══ Provided passage ══

Yes, it is the "intended" behavior. I use the scare-quotes because really, I'm punted. As a library designer, I try to make as a few decisions for you, the user, as possible. In this case, I didn't want to much about with embedded objects because I have no way of knowing what their original type was, and it's a bit tedious to deal with lots of nested dictionaries. At best, if you, as the user, know that "nestedObject" is a dictionary, you can at least do is something like props["nestedObject"]["name"], but that still is awkward. Instead of using standard generic dictionaries, I could create a custom class with an indexer that would allow for stuff like props["nestedObject.name"]. While that's better, I think most people are just going to want to work with their own domain models. Plus, it would be a lot of work and it's not a typical C# pattern (apart from some data-binding libraries).

═══
══ Raw data ══

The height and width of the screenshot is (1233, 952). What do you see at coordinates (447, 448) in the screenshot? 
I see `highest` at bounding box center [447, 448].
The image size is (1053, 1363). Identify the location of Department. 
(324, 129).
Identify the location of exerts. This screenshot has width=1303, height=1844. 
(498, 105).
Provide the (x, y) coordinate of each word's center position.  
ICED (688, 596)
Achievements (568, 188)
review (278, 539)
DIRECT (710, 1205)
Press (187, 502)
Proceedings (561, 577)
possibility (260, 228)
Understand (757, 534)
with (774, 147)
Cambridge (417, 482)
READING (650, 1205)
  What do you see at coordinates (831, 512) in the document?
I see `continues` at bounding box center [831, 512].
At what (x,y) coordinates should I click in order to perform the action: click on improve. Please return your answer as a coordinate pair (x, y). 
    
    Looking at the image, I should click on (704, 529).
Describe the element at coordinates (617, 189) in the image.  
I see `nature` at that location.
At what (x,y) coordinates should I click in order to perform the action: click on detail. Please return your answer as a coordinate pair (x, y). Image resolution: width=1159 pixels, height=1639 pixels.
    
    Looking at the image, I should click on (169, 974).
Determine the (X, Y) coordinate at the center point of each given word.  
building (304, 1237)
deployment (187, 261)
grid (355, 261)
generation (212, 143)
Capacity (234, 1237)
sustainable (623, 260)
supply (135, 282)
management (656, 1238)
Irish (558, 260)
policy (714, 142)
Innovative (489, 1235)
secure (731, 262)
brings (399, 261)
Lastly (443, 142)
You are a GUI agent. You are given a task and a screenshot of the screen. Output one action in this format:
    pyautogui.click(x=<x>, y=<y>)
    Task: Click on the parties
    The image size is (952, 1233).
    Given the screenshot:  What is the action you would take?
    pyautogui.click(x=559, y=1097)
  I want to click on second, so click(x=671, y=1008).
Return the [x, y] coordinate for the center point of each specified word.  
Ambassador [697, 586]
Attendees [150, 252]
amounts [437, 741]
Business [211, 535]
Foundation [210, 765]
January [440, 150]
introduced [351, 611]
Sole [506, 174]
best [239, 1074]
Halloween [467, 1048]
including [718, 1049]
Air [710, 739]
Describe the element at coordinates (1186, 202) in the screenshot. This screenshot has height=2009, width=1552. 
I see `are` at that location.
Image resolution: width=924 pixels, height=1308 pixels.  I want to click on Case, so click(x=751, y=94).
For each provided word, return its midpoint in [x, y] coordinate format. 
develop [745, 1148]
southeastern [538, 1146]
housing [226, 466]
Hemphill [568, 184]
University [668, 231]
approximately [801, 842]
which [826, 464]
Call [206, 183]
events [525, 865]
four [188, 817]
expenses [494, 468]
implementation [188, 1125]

═══

What you will do |
**a)** Write out the passage on nested dictionaries word for word, starting at the words "Yes, it is the" and stopping after "some data-binding libraries).".
**b)** Please continue the passage on nested dictionaries, picking up after its final sentence.

Answers per task |
**a)**
Yes, it is the "intended" behavior. I use the scare-quotes because really, I'm punted. As a library designer, I try to make as a few decisions for you, the user, as possible. In this case, I didn't want to much about with embedded objects because I have no way of knowing what their original type was, and it's a bit tedious to deal with lots of nested dictionaries. At best, if you, as the user, know that "nestedObject" is a dictionary, you can at least do is something like props["nestedObject"]["name"], but that still is awkward. Instead of using standard generic dictionaries, I could create a custom class with an indexer that would allow for stuff like props["nestedObject.name"]. While that's better, I think most people are just going to want to work with their own domain models. Plus, it would be a lot of work and it's not a typical C# pattern (apart from some data-binding libraries).

**b)**
So, I opted to leave things as is, and let the developer handle those decisions for now. I've discussed this with some other people, and we all feel like it's sort of surprising when you come across this, but is ultimately appreciated. We will be adding a convenience API eventually that will handle deserializing the entire object graph for you, but I expect that to be implemented as extension methods so it wouldn't change any existing behaviors. It would just handle .ToObject<T> for you. That way, if you need to do some special processing during deserialization, you can. It may also require the user use
JSON.NET support for JSON-SCHEMA, or something similar. This has to be very well thought out, however, and so we won't be rushing into it. We want it to be as low friction as possible.